2. In Friday's report, PHE report that CT values were similar between vaccinated and unvaccinated cases for both Alpha and Delta.
They conclude that once infected there "is limited difference in viral load" bewteen vax & unvax.
So how bad news is this?
3. Firstly, remember that NHS Test & Trace gets PCR cases from mostly *newly* symptomatic people. So this means that in the *early* days of symptomatic infection, a vaxxed person could be as infectious as an unvaxxed person.
BUT
4. Other studies have shown that vaccinated people get over infection more quickly - unsurprising since vaccination basically gives your body a massive head start in fighting Covid.
So vaxxed likely infectious for *less long* than unvaxxed.
medrxiv.org
5. If this holds, then if you *randomly* sample people at any stage of their infection, you should see that *overall* CT values are lower for vaxxed people than unvaxxed (because green CT values are lower than red ones for most of the PCR detectable time).
6. This is exactly what the REACT study showed which does random testing and so isn't finding people mainly in the first few days of their symptomatic infection. (also includes asymptomatic people... and vaxxed more likely to be asymptomatic?)
7. Then of course, you are also much less likely to get syptomatic infection in the first place if you are fully vaccinated - 80% *less* likely according to PHE.
(and much less likely to need hospital if you do get infected).
So what does this mean?
8. It definitely means that vaccinated people who test positive should be isolating during their first week of infection *at least*. Personally I think vaccinated contacts should still isolate for a week - but *at least* test themselves every day for a week.

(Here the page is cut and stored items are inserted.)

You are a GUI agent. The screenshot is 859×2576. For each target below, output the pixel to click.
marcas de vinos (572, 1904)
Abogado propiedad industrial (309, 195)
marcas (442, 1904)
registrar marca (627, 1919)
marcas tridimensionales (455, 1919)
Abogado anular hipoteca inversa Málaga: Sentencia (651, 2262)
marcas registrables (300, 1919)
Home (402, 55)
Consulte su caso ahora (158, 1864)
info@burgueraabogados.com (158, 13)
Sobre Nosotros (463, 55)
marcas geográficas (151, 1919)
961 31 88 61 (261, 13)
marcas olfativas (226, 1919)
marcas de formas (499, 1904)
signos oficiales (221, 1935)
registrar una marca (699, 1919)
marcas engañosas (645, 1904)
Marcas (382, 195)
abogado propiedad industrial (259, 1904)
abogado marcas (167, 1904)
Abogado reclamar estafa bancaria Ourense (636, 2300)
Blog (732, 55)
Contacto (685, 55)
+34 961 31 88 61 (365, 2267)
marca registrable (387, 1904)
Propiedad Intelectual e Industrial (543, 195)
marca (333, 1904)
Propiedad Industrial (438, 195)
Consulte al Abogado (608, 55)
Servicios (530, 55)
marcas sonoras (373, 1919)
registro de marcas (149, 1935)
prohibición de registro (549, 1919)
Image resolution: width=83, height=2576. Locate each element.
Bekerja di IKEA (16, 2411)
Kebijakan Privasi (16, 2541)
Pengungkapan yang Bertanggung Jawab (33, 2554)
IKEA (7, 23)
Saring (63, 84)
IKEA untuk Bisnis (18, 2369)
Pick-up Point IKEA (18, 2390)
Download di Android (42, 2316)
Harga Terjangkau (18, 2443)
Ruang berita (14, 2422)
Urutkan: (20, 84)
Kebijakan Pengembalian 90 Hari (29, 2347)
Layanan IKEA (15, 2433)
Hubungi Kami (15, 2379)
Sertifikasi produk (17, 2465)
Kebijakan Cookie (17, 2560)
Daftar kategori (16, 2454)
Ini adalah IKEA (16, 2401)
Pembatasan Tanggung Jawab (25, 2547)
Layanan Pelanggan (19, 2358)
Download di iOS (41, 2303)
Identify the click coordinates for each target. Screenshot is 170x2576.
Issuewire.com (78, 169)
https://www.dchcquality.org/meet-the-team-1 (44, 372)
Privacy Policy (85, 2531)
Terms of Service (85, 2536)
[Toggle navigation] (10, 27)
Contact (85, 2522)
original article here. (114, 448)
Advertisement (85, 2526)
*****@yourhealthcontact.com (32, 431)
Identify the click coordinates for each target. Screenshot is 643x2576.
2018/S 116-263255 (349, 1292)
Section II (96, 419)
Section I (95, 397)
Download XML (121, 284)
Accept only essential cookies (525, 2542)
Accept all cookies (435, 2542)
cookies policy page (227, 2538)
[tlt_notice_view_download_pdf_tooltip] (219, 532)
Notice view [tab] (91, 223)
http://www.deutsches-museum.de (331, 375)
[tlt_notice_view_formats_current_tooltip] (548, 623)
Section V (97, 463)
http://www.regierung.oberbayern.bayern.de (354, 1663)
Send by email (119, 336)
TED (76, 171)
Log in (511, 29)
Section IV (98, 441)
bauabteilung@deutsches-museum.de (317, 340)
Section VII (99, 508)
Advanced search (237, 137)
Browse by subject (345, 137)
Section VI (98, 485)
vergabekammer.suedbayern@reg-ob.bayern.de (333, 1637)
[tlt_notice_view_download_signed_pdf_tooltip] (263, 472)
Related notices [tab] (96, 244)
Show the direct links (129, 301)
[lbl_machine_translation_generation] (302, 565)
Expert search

9. But it also definitely means that vaccination is better than being unvaccinated at preventing infection and then clearing infection if you do still get infected.
So get vaccinated, don't despair but get tested if you get symptoms and isolate if you're positive. /END
PS H/T to @kallmemeg for her tweet thread on this which I've just adapted a bit!
sorry - typo! that should say red CT values lower (and so viral load higher) than green CT values.
Note that the Y axis in figure above is opposite direction than the one in earlier PHE graph.

Loading suggestions...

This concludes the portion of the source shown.